二十歳の伯爵令嬢アリスリンデと、女性嫌いで大男の若き辺境伯ガンターの二人が、急転直下の契約結婚(白い結婚)する物語です。
夜会にて王妃のネックレスを盗んだ罪を着せられ窮地に追いやられていくアリスリンデ。そして婚約者である第二王子セオドアによるこれ見よがしの婚約破棄。

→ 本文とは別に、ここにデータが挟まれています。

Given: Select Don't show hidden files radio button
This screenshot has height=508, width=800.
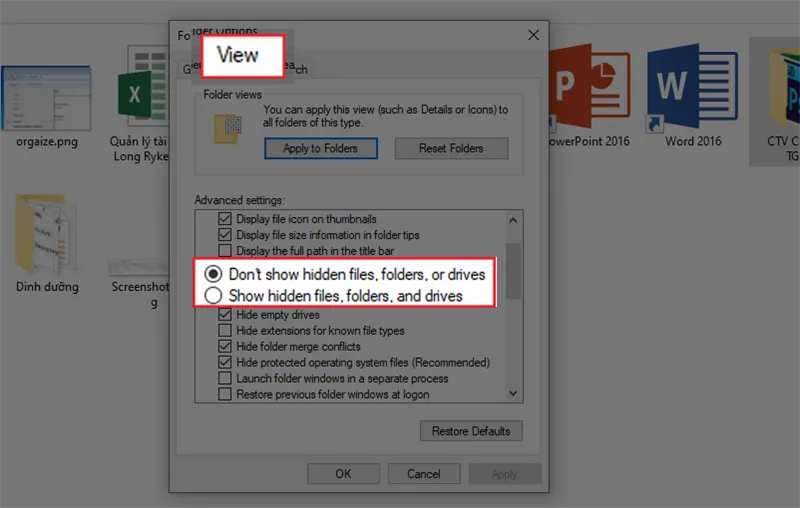Looking at the screenshot, I should pyautogui.click(x=213, y=274).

その修羅場を観ていた辺境伯ガンターは彼女を助けるため?にアリスリンデに結婚を申し入れる、まさに怒涛の展開。これには多くの読者が目を見張ることでしょう。ここまではよくテンプレとして見受けられることが多い王道ストーリーだと思います。
さてここからです。
悪役令嬢シリーズはこの先でどうなるかが重要な分かれ道だと思います。
ザマァコースか溺愛系か、果ては男装女装モノか……
分岐する中で本作はコメディテイストの恋愛路線を進むのですが、これはこれでかなり面白いです。
それもそのはず。
女性慣れしていない大柄で屈強なガンターは新妻アリスリンデの愛らしさにノックアウト寸前。心臓が爆発しそうなくらいテンパってオロオロしてしまうのですから。

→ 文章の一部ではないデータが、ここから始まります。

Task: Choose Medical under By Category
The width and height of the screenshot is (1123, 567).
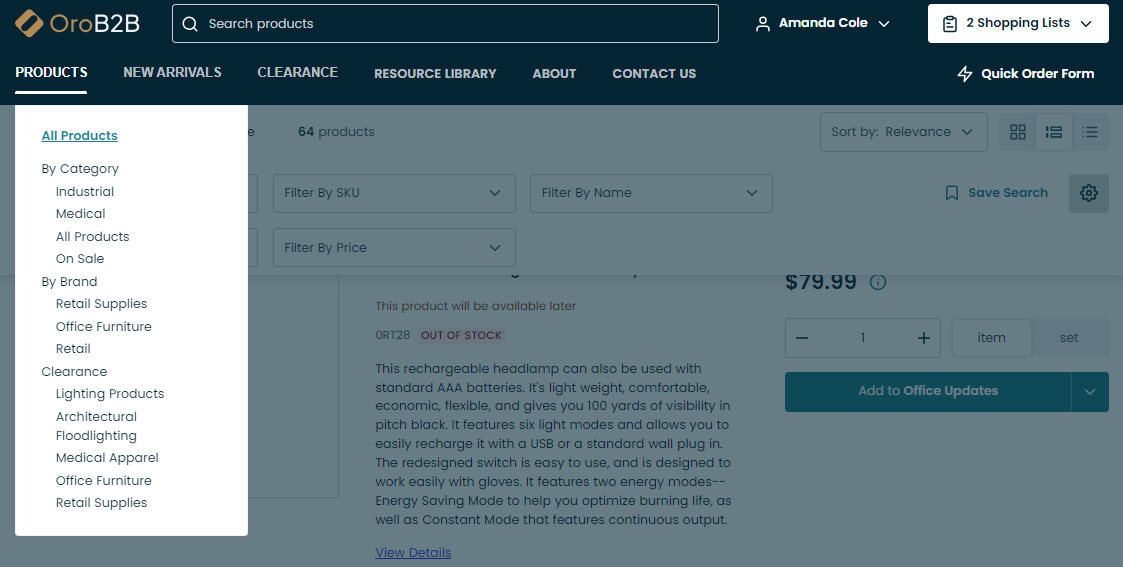Action: (x=81, y=214)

ガンターの心の声が聞こえる回は滑稽で笑ってしまいますね。挙げ句の果てに二人きりの初夜のシーンでまさかの……思わず読んでいてハラハラしてしまいますよ。
キャラ造形も濃いです。
アリスリンデを陥れようと画策するタチの悪すぎるクセモノ王女・コリンヌ。アリスリンデはガンターと契約結婚しているにも関わらず、ガンターと結婚するから引き下がれと口うるさく絡んできます。
しかしこれを毅然とした態度で正当な理由で理知的に対応するアリスリンデ。対する感情的な物言いで終始する品位のかけらもない王女コリンヌ。
アリスリンデ嬢、やっちゃってください! と応援したくなる小さなザマァ感も味わえるでしょう。
アリスリンデに悪意を抱く王妃と令嬢の思惑。その全体像が明らかになった時、アリスリンデとガンターはどう立ち向かうのか?
そして契約結婚という制約から二人にとっての真の幸せを掴むことができるのか、この先も本当に楽しみです。